Kingdom Hearts 358/2 Days was the top-selling game during May 2009 in Japan at 291,000 copies, even though it was released during the final week of the month. The following week, it was again the top-selling game in the region at 106,000 copies. By August 2009, the game sold 490,000 copies in the region. It was also one of the most reserved games for the DS. By the end of 2009, the game sold a total of 571,981 copies in Japan alone making it the twelfth best-selling game in Japan of 2009. NPD Group sales data shows the game has sold over 360,000 copies in North America as of October 2009. In November 2009, Square Enix announced the game had sold 1.22 million units worldwide.
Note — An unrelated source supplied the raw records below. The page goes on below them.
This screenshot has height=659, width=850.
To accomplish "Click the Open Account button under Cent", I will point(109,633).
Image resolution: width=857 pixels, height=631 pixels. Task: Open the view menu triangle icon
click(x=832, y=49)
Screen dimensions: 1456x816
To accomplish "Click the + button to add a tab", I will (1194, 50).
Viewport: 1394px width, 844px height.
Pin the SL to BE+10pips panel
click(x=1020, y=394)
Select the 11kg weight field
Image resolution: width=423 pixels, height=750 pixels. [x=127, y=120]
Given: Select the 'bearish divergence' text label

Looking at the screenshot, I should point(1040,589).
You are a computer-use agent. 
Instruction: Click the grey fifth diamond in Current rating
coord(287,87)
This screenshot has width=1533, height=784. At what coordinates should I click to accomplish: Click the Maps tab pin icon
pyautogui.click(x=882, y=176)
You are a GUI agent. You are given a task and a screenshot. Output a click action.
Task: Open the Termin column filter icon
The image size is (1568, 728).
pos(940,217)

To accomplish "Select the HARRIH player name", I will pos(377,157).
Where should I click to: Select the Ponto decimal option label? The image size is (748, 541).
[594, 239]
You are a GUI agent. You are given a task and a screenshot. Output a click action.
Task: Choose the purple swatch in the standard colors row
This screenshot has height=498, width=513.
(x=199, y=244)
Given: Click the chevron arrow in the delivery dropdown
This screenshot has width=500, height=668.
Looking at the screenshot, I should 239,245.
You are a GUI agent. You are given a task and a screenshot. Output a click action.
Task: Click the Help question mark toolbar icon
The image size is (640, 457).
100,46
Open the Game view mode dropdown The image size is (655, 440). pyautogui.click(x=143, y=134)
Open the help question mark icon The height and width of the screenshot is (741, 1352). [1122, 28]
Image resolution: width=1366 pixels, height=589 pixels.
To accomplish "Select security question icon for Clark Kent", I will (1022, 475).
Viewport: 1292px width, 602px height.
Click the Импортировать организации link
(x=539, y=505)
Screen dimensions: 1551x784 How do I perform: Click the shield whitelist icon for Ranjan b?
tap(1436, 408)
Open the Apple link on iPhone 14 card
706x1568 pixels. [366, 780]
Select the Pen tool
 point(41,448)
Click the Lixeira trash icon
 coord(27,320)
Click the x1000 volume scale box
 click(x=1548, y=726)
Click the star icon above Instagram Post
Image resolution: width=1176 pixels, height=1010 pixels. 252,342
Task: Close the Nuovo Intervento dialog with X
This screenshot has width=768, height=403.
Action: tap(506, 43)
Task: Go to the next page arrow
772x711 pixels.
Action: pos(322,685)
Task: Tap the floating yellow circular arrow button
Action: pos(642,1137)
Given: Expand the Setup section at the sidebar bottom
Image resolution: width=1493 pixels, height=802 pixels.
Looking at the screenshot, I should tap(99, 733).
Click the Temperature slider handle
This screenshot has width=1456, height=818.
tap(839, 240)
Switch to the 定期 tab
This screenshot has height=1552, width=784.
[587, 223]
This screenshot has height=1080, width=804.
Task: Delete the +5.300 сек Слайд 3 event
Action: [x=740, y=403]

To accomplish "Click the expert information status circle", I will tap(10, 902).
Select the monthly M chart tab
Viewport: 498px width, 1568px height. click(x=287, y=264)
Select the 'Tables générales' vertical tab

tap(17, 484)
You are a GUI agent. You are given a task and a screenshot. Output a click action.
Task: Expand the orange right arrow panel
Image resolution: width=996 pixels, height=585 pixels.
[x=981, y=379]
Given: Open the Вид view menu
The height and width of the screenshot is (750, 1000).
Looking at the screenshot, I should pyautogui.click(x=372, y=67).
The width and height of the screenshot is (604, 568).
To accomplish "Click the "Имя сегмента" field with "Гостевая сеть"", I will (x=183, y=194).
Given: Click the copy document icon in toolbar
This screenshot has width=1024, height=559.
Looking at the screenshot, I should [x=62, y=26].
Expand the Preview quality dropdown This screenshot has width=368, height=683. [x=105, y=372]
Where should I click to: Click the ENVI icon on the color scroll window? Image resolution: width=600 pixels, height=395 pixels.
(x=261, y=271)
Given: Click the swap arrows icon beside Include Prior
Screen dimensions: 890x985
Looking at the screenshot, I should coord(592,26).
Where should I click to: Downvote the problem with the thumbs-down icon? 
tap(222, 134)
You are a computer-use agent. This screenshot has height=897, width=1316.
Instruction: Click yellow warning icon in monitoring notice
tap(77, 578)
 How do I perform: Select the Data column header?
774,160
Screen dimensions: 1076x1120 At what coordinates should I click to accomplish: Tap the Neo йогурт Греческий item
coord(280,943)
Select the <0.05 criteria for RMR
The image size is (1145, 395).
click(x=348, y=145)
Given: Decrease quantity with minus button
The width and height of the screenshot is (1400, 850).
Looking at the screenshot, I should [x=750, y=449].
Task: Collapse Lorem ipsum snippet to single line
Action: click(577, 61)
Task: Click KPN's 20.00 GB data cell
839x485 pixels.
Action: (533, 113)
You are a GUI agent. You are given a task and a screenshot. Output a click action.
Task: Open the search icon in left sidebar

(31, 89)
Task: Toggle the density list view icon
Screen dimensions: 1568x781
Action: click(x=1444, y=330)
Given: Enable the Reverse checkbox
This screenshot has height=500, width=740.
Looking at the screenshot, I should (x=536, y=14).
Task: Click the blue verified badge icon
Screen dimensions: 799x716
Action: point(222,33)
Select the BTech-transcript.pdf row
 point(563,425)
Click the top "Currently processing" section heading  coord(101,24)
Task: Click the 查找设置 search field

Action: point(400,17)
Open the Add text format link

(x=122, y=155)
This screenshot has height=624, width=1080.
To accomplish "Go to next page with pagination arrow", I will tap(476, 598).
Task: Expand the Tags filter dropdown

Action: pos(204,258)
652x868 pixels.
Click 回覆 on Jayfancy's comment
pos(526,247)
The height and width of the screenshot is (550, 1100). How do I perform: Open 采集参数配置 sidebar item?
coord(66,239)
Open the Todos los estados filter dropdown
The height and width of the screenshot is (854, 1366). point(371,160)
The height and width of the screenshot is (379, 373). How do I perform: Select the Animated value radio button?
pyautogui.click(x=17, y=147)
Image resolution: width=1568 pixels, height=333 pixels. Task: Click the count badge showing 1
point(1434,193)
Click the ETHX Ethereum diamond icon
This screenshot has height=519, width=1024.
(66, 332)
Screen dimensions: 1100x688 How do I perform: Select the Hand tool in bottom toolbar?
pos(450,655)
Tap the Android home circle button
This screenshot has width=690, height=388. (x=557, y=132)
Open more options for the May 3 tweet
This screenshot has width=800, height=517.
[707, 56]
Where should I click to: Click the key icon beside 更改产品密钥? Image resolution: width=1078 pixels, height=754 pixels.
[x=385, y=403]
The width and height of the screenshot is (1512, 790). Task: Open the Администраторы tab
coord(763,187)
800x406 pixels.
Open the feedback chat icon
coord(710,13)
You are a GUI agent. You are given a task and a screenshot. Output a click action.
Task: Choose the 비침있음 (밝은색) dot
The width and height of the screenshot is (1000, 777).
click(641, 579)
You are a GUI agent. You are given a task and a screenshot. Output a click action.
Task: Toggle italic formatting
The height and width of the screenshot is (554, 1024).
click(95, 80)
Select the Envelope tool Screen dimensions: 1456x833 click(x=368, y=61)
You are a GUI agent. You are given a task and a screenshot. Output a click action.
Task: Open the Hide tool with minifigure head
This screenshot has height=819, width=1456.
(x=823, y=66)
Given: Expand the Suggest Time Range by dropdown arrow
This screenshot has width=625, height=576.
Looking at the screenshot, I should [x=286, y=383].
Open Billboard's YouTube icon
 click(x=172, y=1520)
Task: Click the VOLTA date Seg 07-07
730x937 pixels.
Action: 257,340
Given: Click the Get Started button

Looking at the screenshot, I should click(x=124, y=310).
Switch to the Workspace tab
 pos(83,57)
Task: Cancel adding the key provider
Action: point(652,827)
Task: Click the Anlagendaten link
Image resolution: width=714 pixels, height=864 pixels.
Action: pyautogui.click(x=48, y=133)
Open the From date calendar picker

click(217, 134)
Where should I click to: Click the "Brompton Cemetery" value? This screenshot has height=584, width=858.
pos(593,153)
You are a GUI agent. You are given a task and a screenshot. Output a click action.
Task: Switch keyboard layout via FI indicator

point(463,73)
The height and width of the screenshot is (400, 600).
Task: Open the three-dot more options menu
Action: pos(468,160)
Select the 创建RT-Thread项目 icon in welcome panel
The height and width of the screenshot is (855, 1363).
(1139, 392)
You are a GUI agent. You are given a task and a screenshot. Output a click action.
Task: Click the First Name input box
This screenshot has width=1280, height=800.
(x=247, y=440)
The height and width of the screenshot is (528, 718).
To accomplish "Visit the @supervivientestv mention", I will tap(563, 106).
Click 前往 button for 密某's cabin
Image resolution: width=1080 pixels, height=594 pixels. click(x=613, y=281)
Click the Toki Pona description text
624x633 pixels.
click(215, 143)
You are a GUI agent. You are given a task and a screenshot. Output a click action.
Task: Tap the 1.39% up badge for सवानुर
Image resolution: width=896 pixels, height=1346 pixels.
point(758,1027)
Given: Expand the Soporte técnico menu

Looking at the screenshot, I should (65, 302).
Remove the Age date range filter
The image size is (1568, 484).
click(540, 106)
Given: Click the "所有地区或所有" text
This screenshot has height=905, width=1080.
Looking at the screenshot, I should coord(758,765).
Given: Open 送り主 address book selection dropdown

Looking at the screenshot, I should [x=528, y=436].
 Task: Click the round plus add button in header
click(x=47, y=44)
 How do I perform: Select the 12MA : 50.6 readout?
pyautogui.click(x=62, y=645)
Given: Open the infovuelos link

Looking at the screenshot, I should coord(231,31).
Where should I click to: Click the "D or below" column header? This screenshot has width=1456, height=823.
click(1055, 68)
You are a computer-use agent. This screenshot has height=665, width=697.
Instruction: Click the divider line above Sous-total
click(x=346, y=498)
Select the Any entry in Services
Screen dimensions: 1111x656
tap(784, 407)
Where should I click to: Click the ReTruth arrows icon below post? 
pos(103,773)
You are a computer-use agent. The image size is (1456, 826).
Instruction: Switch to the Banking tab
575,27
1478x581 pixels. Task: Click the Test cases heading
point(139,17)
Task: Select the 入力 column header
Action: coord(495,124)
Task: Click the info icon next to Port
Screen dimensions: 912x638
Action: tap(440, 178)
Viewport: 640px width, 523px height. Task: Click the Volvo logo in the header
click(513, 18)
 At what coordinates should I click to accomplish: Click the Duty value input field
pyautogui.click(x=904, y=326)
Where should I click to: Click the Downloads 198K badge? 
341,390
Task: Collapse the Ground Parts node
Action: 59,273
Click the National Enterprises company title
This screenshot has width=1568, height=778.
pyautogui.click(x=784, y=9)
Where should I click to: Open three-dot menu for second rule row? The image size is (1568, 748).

The game was nominated for 7 awards in the Nintendo 2009 Power awards: Nintendo DS Game of the Year, Best Sound/Voice Acting, Best Adventure Game, Best Nintendo DS Graphics, Best New Character (Xion), Best Story/Writing, and Overall Game of the Year. On February 16, 2010, it was announced that 358/2 Days won all seven of the awards that it was nominated for in the reader's vote.

Aggregate score
| Aggregator | Score |
|---|---|
| Metacritic | 75/100 |

Review scores
| Publication | Score |
|---|---|
| 1Up.com | B |
| Famitsu | 36/40 |
| G4 | 3/5 |
| Game Informer | 8/10 |
| GameSpot | 8/10 |
| GameTrailers | 7.9/10 |
| IGN | 8/10 |
| Official Nintendo Magazine | 69% |
| RPGamer | 2.5/5 |

==Versions and merchandise==
A special Kingdom Hearts 358/2 Days-themed edition of the Nintendo DSi was released alongside the game when it launched in Japan. An Ultimania guidebook of the game was released by Square on June 25, 2009. Kingdom Hearts 358/2 Days was re-released as part of the "Kingdom Hearts 10th Anniversary Box" package made in commemoration of the franchise's 10th anniversary on March 29, 2012, alongside Kingdom Hearts Re:coded and the debuting Kingdom Hearts 3D: Dream Drop Distance. The musical themes introduced in Kingdom Hearts 358/2 Days were included in a CD that collected tracks from Kingdom Hearts Birth by Sleep, Kingdom Hearts Re:coded and 358/2 Days released on February 2, 2012.

===Manga and light novels===

Square Enix published a series of light novels based on the title written by Tomoko Kanemaki and illustrated by Shiro Amano. The first volume, The 14th, was released on July 30, 2009, and the second, Go to the Sea, on January 28, 2010, and the third and last volume, Xion-Seven Days, in May 2010. A manga adaptation by Amano was serialized in Square's Monthly Shōnen Gangan from August 2009 to August 2012. A total of five tankōbon volumes were released between June 22, 2010, and April 21, 2012.

===HD 1.5 Remix===

In September 2012, Square Enix announced Kingdom Hearts HD 1.5 Remix a compilation for the PlayStation 3 to include both Kingdom Hearts Final Mix and Re:Chain of Memories in high definition and trophy support. Additionally, the collection includes HD cinematic scenes from Kingdom Hearts 358/2 Days. The idea of a full remake, like Kingdom Hearts Re:Chain of Memories, was considered for Kingdom Hearts 358/2 Days. However, it was later scrapped in favor of an almost 3 hour long cinematic retelling of the game. New voice work was done for 358/2 Days and the HD collection has "70% of the main plot." It was released in Japan on March 14, 2013, in North America on September 10, 2013, in Australia on September 12, 2013 and on September 13, 2013, in Europe. For subsequent ports, 1.5 Remix was merged with its sequel into a single 1.5 + 2.5 Remix compilation, first released for PlayStation 4 on March 9, 2017, in Japan, March 28, 2017, in North America, and March 31, 2017, in Europe. A piece of downloadable content for the PlayStation 4 version adds an additional scene to the cinematic, depicting the battle between Roxas and Xion. The additional scene has been included by default in all subsequent ports of the collection.